Barbarian Migrations and the Fall of Rome

The history of the western Roman empire after the death of Constantine in 337 was almost entirely conditioned by the constant struggle to keep its borders safe from Germanic invaders. Military considerations became the main preoccupation of the emperors and all the resources of the empire were aimed at trying to protect the integrity of its borders. The empire was besieged and constantly threatened on its frontiers along the Rhine, the Danube, and the Euphrates. Neither the economy nor the manpower of the empire could withstand invasions on so many fronts. Consequently, at the end of the 300s, the Romans had to concede territory to the invaders and allow them to settle inside the empire as autonomous groups. In exchange, they hoped the tribes would act as frontier guards against the tribes still pressing in behind them. At the same time, Diocletian’s division of the empire into eastern and western parts was revived, with Rome as the capital of the west and Constantinople as capital of the east. By the time of the Emperor Theodosius’s death in 395, this division had become permanent.

The Goths. The first major group of barbarian peoples to enter the empire were the Goths, a Germanic people fleeing from the advancing hordes of central Asian steppe nomads, the Huns.

<>

 

            Progressively Germanized, the western empire survived until 476 A.D. when Odoacer, a German chieftain, deposed Romulus Augustulus, the last western Roman emperor. The eastern empire resisted the invaders on its borders, but it too was forced progressively to withdraw into itself. Although Constantinople remained the capital of “Rome in the East” for another thousand years, at the end of that time the only thing left to the emperors was the city itself and its immediate surroundings.

            Meanwhile, in the western provinces, Germanic tribes began to roam at will, attacking cities and establishing kingdoms of their own in the ruins of the Roman provinces. As the imperial communications network began to break down, cities could no longer obtain enough food from the countryside to sustain many people. Gradually, most cities were abandoned as people drifted back into the countryside to find food and some kind of security.

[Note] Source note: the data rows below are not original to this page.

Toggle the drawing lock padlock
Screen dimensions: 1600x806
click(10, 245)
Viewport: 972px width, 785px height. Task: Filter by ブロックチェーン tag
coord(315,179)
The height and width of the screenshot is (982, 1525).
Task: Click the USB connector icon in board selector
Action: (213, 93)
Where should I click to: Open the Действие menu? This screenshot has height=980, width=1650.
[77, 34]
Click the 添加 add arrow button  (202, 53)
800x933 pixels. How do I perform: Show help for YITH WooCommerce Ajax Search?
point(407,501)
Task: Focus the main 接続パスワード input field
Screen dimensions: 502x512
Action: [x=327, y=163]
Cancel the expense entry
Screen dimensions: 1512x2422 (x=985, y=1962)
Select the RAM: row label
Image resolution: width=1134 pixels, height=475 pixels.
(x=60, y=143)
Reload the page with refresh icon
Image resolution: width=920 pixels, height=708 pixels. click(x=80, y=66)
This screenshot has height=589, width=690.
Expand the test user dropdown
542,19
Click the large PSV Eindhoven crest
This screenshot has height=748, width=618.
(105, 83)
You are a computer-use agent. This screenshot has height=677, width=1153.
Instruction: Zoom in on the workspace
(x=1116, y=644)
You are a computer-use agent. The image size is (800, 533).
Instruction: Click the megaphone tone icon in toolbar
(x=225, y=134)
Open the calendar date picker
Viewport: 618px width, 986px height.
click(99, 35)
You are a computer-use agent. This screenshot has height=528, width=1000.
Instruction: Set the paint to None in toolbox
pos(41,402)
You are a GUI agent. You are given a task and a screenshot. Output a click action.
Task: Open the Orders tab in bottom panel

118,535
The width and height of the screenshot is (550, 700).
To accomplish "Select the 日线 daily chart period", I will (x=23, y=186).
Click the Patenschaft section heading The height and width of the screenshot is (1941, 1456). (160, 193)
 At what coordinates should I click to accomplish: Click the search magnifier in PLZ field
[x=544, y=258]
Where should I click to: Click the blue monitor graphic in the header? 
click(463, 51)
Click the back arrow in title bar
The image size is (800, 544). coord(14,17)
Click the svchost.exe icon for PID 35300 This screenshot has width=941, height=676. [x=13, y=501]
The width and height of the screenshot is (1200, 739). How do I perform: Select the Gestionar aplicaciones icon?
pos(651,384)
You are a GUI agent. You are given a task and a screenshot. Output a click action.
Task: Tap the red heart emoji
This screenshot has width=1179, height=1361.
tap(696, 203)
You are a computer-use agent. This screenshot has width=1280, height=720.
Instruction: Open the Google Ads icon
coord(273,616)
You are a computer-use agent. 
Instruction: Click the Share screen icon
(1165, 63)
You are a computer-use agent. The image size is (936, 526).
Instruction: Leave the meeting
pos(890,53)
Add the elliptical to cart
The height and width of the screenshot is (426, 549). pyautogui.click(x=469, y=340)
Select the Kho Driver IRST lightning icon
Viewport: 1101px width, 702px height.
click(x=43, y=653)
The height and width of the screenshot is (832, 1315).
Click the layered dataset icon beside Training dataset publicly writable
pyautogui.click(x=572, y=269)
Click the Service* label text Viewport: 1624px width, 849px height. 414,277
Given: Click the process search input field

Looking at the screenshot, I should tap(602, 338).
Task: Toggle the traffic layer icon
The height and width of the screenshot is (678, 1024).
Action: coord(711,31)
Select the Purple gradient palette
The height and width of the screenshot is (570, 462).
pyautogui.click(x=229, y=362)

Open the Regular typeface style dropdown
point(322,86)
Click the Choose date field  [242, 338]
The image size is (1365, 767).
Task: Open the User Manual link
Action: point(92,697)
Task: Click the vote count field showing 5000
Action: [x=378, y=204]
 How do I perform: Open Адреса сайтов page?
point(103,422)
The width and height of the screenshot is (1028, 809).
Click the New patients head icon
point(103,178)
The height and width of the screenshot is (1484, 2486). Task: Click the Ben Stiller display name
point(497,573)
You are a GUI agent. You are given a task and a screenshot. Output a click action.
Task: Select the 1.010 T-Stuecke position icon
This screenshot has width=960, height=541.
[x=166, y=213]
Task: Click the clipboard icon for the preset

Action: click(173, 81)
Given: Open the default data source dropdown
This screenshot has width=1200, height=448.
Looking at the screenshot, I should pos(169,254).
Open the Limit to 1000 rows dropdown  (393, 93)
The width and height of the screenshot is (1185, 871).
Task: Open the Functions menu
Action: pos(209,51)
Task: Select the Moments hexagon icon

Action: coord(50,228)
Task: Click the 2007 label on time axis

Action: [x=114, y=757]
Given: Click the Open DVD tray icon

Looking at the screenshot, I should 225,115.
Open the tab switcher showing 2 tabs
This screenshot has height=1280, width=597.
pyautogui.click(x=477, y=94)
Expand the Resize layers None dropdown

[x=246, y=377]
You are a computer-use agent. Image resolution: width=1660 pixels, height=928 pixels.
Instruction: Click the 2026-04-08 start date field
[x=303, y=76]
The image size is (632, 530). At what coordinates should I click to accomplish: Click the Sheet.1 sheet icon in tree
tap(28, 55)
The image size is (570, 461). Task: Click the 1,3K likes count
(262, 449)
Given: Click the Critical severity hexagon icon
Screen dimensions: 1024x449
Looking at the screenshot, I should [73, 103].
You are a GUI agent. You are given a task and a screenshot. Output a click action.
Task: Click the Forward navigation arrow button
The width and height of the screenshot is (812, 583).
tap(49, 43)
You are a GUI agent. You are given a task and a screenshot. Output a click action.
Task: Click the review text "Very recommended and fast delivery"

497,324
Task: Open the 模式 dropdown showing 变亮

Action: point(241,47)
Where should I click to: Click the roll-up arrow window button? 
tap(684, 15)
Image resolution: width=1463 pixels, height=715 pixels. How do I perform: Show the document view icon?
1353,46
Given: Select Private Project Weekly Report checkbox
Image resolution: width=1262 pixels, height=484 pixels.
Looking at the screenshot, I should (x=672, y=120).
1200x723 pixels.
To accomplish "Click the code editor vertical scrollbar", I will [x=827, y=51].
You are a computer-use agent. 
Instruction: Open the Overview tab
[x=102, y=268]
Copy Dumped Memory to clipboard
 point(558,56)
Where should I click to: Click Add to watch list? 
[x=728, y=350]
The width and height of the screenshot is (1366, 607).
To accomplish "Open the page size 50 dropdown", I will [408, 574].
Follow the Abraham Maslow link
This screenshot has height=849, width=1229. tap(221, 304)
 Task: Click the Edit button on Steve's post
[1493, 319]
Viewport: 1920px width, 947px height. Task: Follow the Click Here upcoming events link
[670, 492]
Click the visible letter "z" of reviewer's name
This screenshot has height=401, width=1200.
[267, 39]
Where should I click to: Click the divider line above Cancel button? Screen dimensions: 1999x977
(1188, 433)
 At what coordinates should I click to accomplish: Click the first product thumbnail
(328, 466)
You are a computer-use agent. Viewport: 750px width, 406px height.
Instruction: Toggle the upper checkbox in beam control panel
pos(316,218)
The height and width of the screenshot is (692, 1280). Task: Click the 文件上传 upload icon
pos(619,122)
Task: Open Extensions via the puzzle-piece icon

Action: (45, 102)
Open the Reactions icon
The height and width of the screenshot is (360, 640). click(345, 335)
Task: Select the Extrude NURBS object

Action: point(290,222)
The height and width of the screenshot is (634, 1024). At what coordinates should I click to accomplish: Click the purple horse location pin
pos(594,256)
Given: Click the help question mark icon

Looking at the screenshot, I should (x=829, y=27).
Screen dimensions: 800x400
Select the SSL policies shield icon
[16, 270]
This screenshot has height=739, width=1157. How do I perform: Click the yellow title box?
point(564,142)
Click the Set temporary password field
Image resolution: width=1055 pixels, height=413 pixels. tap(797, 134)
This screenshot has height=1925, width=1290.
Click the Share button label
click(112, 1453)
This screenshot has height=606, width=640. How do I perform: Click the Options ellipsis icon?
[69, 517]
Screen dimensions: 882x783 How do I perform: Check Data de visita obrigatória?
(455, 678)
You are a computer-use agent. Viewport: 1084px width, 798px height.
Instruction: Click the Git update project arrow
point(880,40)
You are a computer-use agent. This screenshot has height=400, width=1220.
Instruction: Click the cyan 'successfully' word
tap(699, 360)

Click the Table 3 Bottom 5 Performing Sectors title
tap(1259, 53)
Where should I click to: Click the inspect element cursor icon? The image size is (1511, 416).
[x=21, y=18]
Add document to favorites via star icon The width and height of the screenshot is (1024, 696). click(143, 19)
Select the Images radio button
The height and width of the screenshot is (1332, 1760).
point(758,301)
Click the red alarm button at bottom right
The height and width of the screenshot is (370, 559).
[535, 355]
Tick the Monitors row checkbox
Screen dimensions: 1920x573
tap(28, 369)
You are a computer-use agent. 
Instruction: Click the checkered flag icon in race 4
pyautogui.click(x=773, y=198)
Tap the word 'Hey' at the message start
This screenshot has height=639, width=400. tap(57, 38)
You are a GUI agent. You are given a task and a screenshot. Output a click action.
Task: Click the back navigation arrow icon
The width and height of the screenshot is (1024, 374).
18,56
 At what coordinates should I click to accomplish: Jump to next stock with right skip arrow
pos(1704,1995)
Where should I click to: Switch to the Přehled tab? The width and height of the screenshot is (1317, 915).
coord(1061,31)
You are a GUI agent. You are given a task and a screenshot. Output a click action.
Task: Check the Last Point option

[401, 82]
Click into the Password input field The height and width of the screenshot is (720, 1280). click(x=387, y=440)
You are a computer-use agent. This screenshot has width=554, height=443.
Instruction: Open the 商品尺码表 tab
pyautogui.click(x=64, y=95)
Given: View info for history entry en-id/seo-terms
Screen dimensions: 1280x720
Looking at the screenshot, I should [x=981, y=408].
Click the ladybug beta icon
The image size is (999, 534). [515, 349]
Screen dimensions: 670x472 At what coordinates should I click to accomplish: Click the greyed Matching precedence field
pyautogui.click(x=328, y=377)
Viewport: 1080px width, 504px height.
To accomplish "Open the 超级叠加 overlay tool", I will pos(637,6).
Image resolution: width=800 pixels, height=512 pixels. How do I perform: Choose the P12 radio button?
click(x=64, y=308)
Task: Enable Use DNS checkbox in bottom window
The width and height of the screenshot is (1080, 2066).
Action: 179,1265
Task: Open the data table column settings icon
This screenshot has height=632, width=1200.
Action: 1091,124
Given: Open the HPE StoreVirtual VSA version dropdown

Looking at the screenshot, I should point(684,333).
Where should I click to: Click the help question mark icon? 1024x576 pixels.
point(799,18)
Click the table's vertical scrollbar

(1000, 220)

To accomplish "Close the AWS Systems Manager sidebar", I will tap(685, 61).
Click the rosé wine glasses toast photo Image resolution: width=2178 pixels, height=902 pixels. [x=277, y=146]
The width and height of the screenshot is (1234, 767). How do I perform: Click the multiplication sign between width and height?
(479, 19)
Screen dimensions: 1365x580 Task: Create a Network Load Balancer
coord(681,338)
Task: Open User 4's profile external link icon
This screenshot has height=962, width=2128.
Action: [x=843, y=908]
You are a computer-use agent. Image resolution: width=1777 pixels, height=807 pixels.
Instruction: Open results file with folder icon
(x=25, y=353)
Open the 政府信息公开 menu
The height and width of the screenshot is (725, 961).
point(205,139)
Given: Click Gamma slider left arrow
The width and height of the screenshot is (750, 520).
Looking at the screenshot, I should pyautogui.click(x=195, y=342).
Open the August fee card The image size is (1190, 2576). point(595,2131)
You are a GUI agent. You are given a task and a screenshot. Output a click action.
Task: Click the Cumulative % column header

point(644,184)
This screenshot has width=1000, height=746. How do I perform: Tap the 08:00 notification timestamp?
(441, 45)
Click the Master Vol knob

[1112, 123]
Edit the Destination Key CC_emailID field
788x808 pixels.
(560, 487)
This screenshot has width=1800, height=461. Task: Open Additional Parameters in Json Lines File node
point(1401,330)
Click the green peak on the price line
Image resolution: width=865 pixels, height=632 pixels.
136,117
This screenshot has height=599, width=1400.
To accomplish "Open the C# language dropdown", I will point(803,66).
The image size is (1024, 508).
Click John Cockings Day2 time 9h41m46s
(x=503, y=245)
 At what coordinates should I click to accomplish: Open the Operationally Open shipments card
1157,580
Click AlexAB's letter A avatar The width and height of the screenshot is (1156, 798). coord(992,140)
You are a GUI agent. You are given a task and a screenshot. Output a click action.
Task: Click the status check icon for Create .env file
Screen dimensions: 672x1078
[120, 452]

            Civilization did not cease, but it retreated increasingly to the local level as a new culture began to emerge from the amalgamation of Germanic, Roman, and Christian elements. Only the memory of a united empire under a single emperor remained alive, fanned by an ever present church hierarchy that survived the transition and began to pick up the pieces after the fall of Rome itself. Both the ideal of a universal empire and a universal church to sustain it would remain embedded in the imagination of Europeans for centuries to come.